Confirma el dato la Feria del Libro de Frankfurt (la mayor del mundo, se realiza en octubre), la Plaza de Adorno (dedicada al teórico de la Escuela de Frankfurt, una de las corrientes filosóficas de izquierda más estudiadas en las universidades occidentales) y el Museumsufer, continuo de 15 museos estacionados en ambos márgenes del Río Meno.
El sueño de Carlomagno, todopoderoso Emperador de Occidente que dio un fuerte impulso al arte y la educación en la oscuridad del siglo VIII. Al padre del Imperio Carolingio, que vivió aquí varios años, se le recuerdan los méritos con una estatua empotrada en el casco céntrico.
La Frankfurt del futuro
Lo que distingue a Frankfurt de las demás metrópolis europeas, es que lo moderno y lo añejo lo tiene muy mezclado en la médula urbana. El ya citado perfil de rascacielos onda Norteamérica, convive con la Europa visceral del portfolio gótico, barroco y clasicista. Uno y otro talante respiran juntos, sinérgicos, en el mismo barrio. El escenario es insólito.
Vengan los colosos espejados a levantar la mano entonces. La Comerzbank Tower lo hace rauda a partir de sus 260 metros de altura, invadiendo las nubes del Estado de Hesse con su diseño entre galáctico y elegante. Cerquita surge la Maintower, que en realidad son dos torres pegadas: una cúbica, la otra circular (tiene un mirador abierto a los turistas en la cima), ambas imponentes.
En tanto, la Eurotower sobresale en base a una fachada vanguardista, pero más merced al capital simbólico que abrigó por años: ser sede del Banco Central Europeo. Lo deja en claro un enorme y petulante logo del Euro (el mismo de los billetes), que decora los jardines. El nuevo edificio de la entidad habita desde marzo de 2015 en un sector alejado.
El conjunto se aprecia de maravillas en la Plaza Hauptwache (muy abierta a las panorámicas) y en los barquitos que surcan el Meno cargados de visitantes. El paseo fluvial, además, sirve para sentar cabeza, hilvanar el repertorio, y agradecerle a Frankfurt la variopinta experiencia.
Botelleros del primer mundo
Desde hace décadas, el de Frankfurt es uno de los aeropuertos con mayor tránsito de pasajeros del planeta. Combina aquello con las dimensiones del gigante, que ocupa una superficie de 20 km2, corporizando una pequeña ciudad interconectada por autobuses.

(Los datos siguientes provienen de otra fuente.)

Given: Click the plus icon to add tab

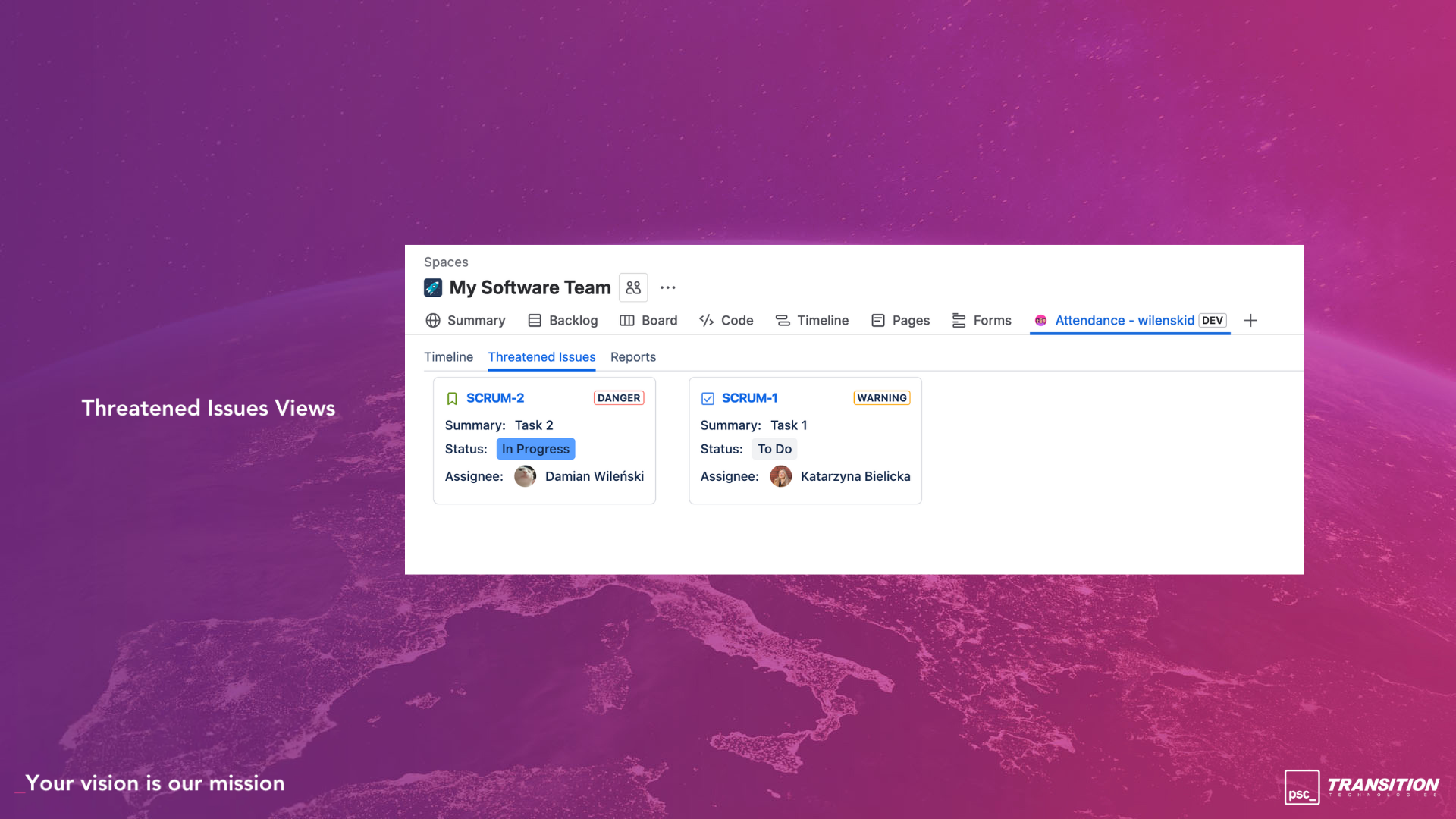Looking at the screenshot, I should pos(1250,320).
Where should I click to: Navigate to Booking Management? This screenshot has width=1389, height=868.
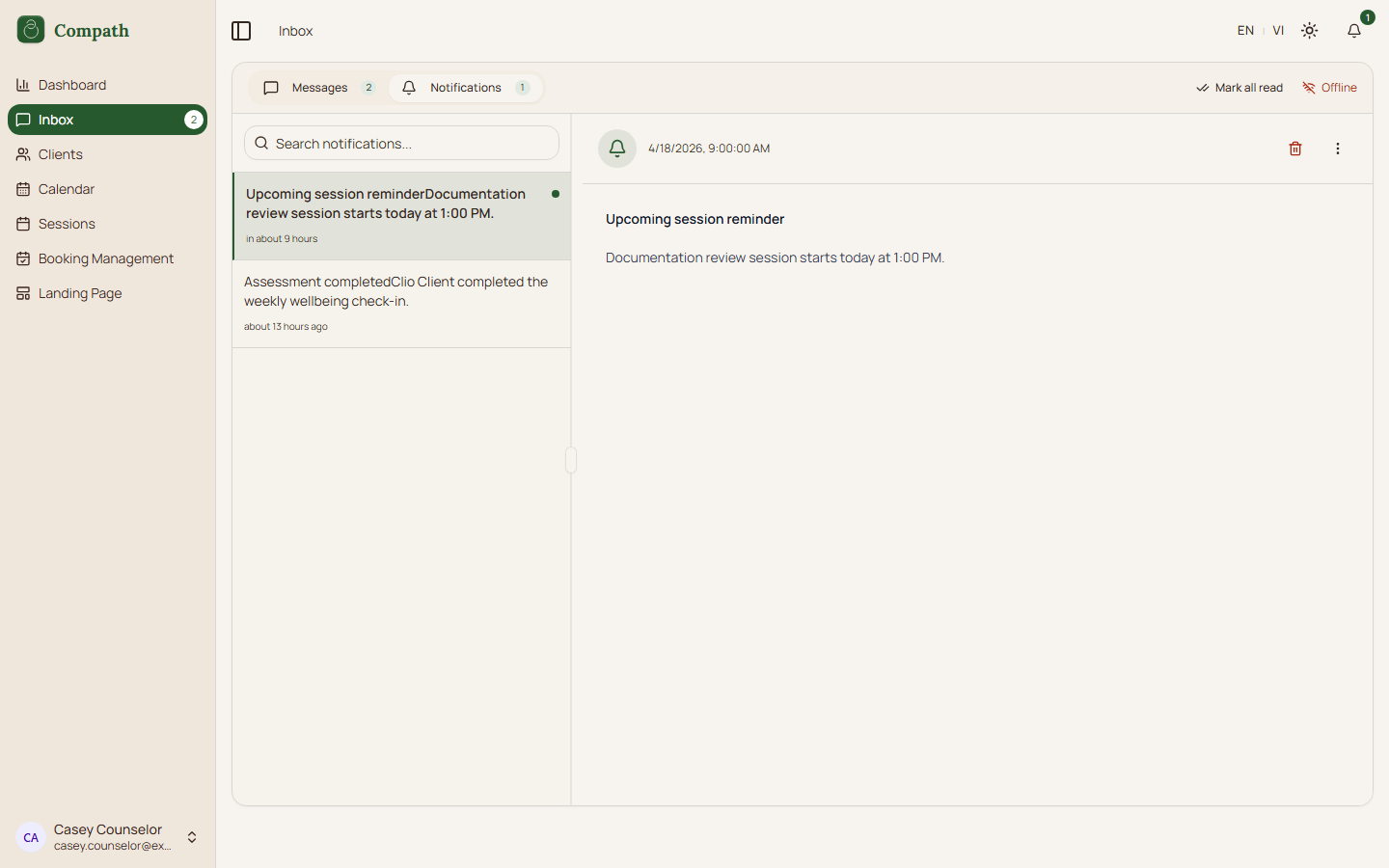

Hombres y mujeres de los cinco continentes caminan sus instalaciones en colorida pintura. Mientras el viajero, típico en él, se pasa las horas mirando las pantallas, imaginando próximas aventuras a medida que aparecen los destinos: Bahrein, Mongolia, Sri Lanka, Tayikistán, Namibia, Etiopía, Armenia, Suecia, Islandia, Bulgaria, Canadá, Cuba, Jamaica… las dos terminales conectan con casi una centena de países.
La fantasía es interrumpida por un joven rubio y de ojos celestes, bien vestido, que recorre los basureros en busca de latas y botellas. Ante la consulta, el estudiante alemán responde en un inglés de academia, y explica que así se gana la vida. Dependiendo el material, le darán entre 10 y 25 céntimos de euro por pieza. Lleva una bolsa repleta, símbolo inequívoco de que la cosecha ha sido buena. Parecida es la imagen que se da a la vera del Río Meno, pegado al casco céntrico. Allí, un hombre entrado en años explora cestos atentos a los dichosos envases. Igual que el púber del aeropuerto, se comunica con el extranjero en inglés, al tiempo que continúa removiendo los desechos con destreza quirúrgica. Cuenta el viejo que entre lo que le genera la actividad y el subsidio que el Estado alemán le paga por no tener un trabajo en blanco, probablemente gane mejor que cualquier empleado de comercio. Lo que se dice, botelleros del primer mundo.